Gol i asysta Lewandowskiego w Rzymie

Bayern nie do zatrzymania. Rozbił Romę 7:1. Barcelona wygrała z Ajaksem 3:1. Rekordowy wieczór - w ośmiu meczach padło aż 40 bramek.

Publikacja: 22.10.2014 00:00

Gol i asysta Lewandowskiego w Rzymie

Foto: AFP

Była 25. minuta w Rzymie, kiedy Robert Lewandowski wyskoczył zza pleców obrońców do dośrodkowania Juana Bernata i strzałem głową pokonał Morgana De Sanctisa.

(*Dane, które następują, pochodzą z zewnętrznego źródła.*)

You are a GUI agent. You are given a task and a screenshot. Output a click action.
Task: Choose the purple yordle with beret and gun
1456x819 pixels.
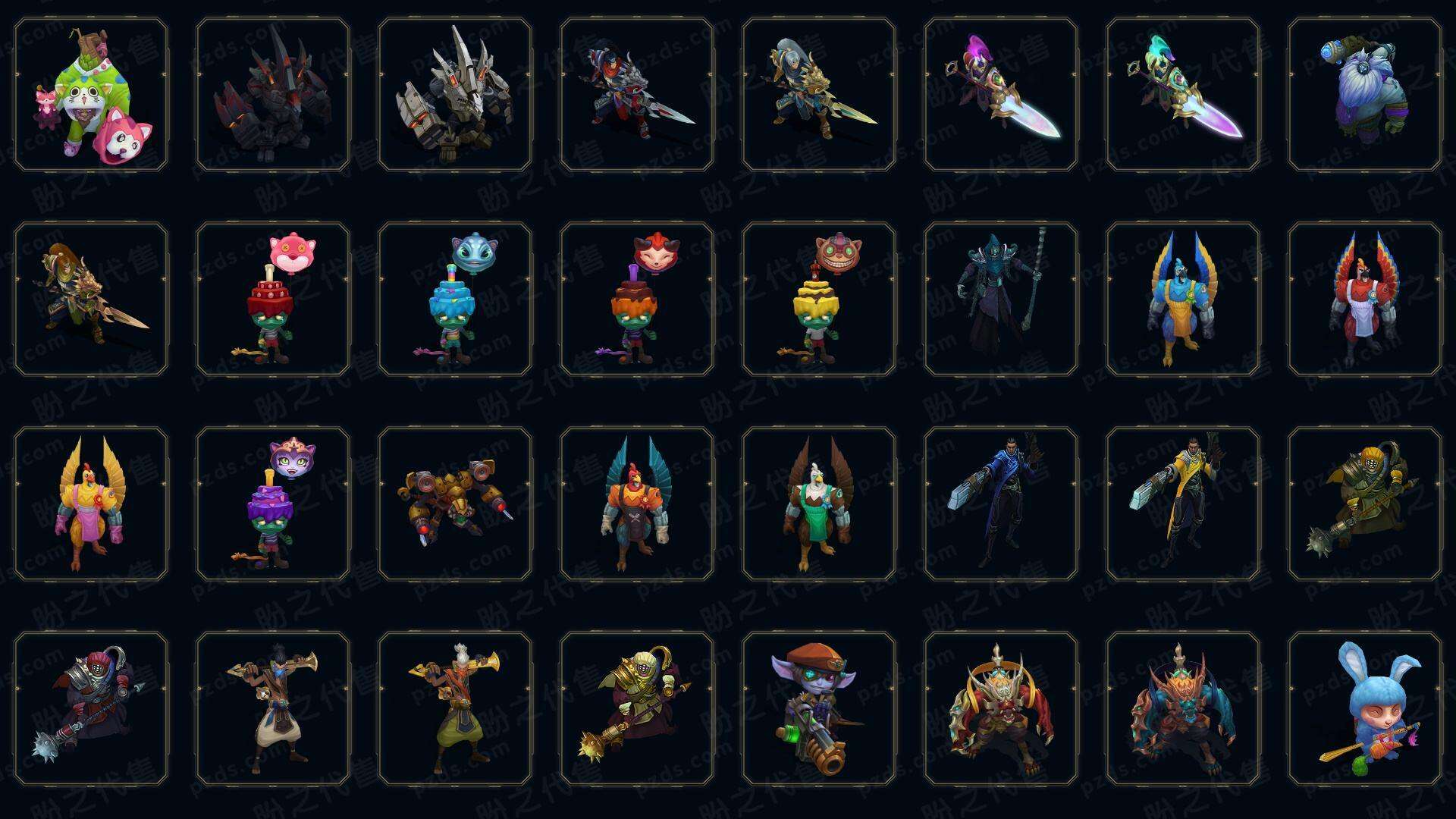[x=819, y=708]
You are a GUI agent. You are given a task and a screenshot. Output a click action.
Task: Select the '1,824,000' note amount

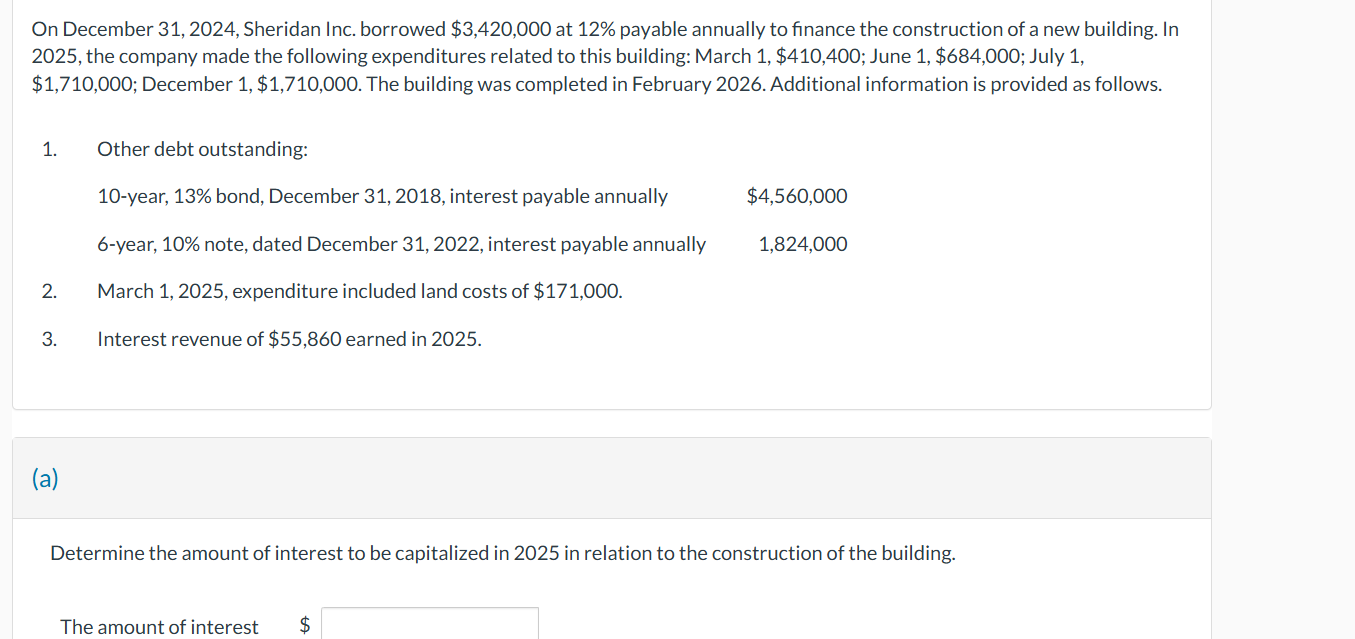click(803, 243)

Bayern objął prowadzenie 3:0, bo wcześniej do bramki trafili Arjen Robben i Mario Goetze. Większość drużyn pewnie by w tym momencie odpuściła i zaczęła oszczędzać siły, ale nie mistrz Niemiec. Jeszcze przed przerwą podanie Lewandowskiego na gola zamienił Robben, a Thomas Mueller wykorzystał jedenastkę. Bayern zwolnił tempo dopiero w drugiej połowie, ale i tak na straconego gola (Gervinho) odpowiedział dwoma (Franck Ribery i Xherdan Shaqiri). Pep Guardiola zdjął Lewandowskiego z boiska w 68. minucie, w niedzielę czeka go mecz na szczycie Bundesligi z Borussią Moenchengladbach.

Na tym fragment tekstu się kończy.